Taryn Asher learns every second counts in Allen Park police training

- Part of a police officer's job is to make life or death decisions in a split second - and part of their boss's job is to make sure the training never ends.

The scenarios taken from actual situations Allen Park officers often come across, which is why they need to be trained and ready - and as Taryn Asher found out - it is far from easy.

Allen Park police officers are put to the test where decisions are made in a split second - and mistakes could be fatal. They invited Taryn along to see some of the rigorous training they undertake to be ready for the moment.

In one scenario, officers respond to a breaking and entering call. The suspect may be armed and is always considered dangerous. Officers go in expecting the unexpected; communication and tactics need to become instinct.

"You have got to keep safe, you never know what they have," said Officer Brandon Marshall. "Needles, knives, gun. You just have to be careful."

"Who found the gun, excellent, so it was in the lower back," Sgt. Wayne Albright said to some officers after a drill. "Hey if he was cuffed and you missed that, he could have pulled that gun from the lower back."

Albright is one of the head trainers.

"That's why we set up these types of scenarios, to put enough pressure on these officers as possible," he said.

The scenarios are the same as real life, but in these confrontations, officers with Simunition Glocks that are loaded with paint bullets.

In another situation, officers responded to a stabbing with the suspect still inside.

In the aftermath of a police involved shooting, officers are heavily scrutinized - with the average person always with a clearer picture looking back. Officers train for the moment.

"Somewhere between diplomacy and officer safety, it is a difficult line to walk," said Officer Paul Schyer. "Especially in this day and age a difficult line to walk."

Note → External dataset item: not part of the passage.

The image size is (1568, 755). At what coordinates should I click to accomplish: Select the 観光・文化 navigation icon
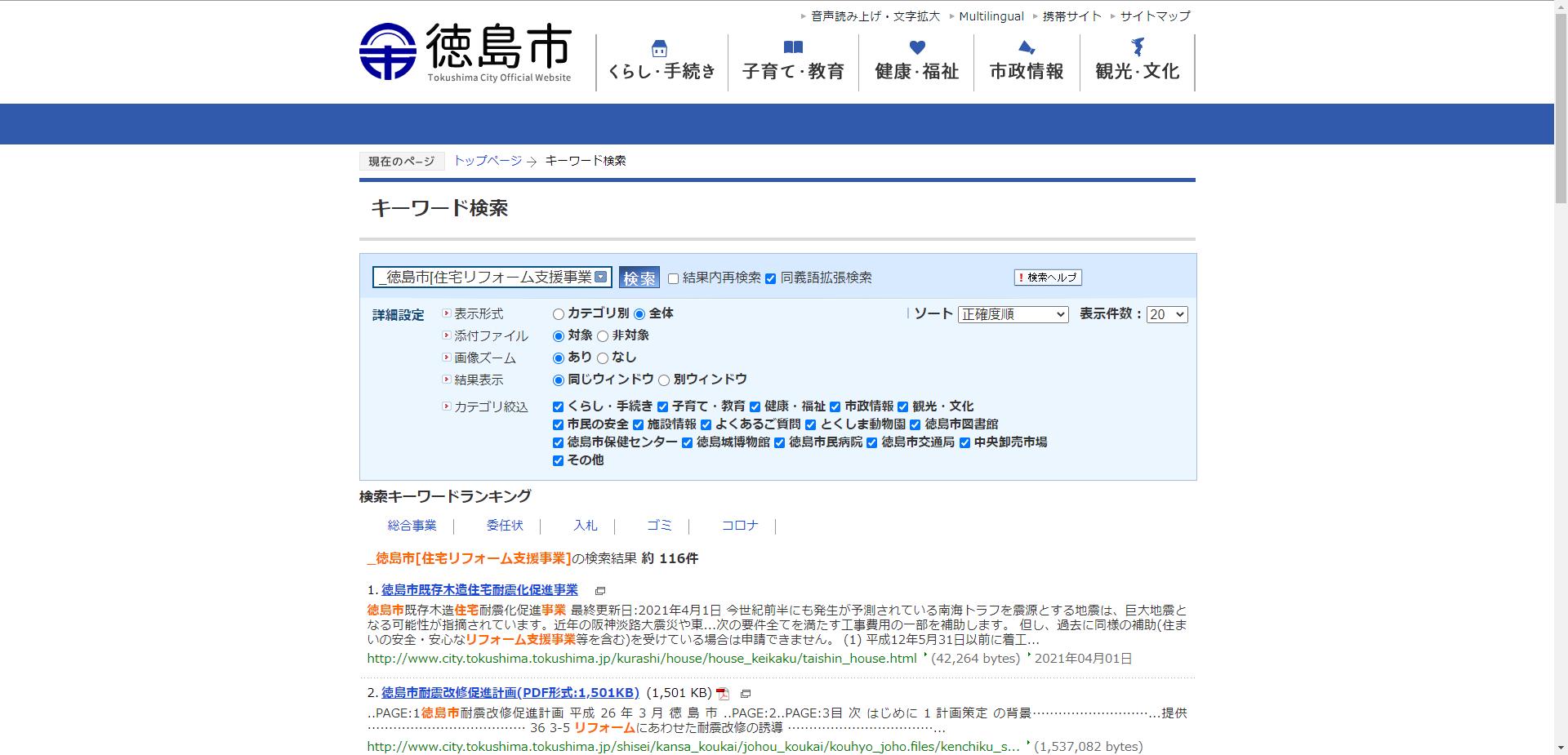click(x=1138, y=47)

And Taryn discovered - it is easier said than done. They had Taryn and another officer respond to a domestic situation, unclear with what we are about to encounter.

TARYN: "Are you okay?"

SUSPECT: "Get out of my house."

TARYN: "Are you injured?"

SUSPECT: "I'm warning you get out of my damn house."

The man charges with a knife. Stepping back, Taryn shoots him. Albright said at that point he would have already stabbed her.

"Let's go over a couple things, Taryn what did you think right away?"

"I saw him, he was obviously angry and then he came toward me, that's when I grabbed my gun," Taryn said. "But I hesitated. I might have gotten stabbed."

"Yes you did," Albright said. "You were totally in the right when you pulled your gun. The mistake you made is that you closed that gap too close to him. But you recognized the threat, you realized you needed the gun and you actually fired."

Taryn made a mistake - not even adding in the fear, anxiety, threat level and stress officers face every day - but it is why training like this is critical and more important than ever.

"That's what we are hoping for," Albright said. "To learn from our mistakes at practice and that means in real life officers are safer and community safer."